My mother and friends would not suspect the reason or cause for my absence. If I had taken a soul into my confidence, in the morning my mother would be informed immediately of my accident. Perhaps, after all, it was not a bad thing that some uncertainty must of necessity attach itself to my disappearance.
For although I had every reason to believe that Paul Downes had either nailed me into the cabin, or caused me to be nailed in, well knowing that I had gone aboard the sloop to sleep, I was equally confident that he would not tell of what he had done, or allow his companions to tell of the trick, either.

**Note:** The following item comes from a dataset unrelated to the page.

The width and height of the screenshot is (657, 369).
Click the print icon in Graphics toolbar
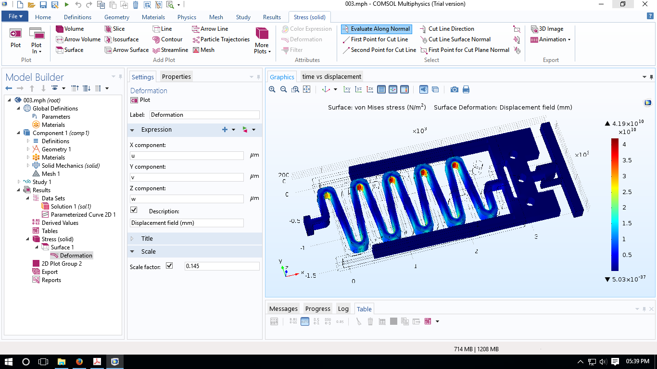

These, and similar hazy thoughts regarding my condition, shuttled back and forth through my brain during the long and anxious hours of that never-to-be-forgotten night. Sometimes, I presume, I lost myself and slept for a few minutes; but the hours dragged on so dismally, and I was so uncomfortable and anxious, that I am sure I could not have slept much of the time. And it did seem as though the east would never lighten for dawn.
At last it came, however; and then I liked the prospect less than the no prospect of the black night! All that it revealed to my aching eyes was a vast, vast expanse of empty, heaving drab sea, across which the gale hurried sheets of cold and biting rain-not a sign of land behind me-not a sail against the equally drab horizon. My sloop, under her bare, writhing pole, was scudding across this deserted ocean with no haven in sight and I was without hope of rescue.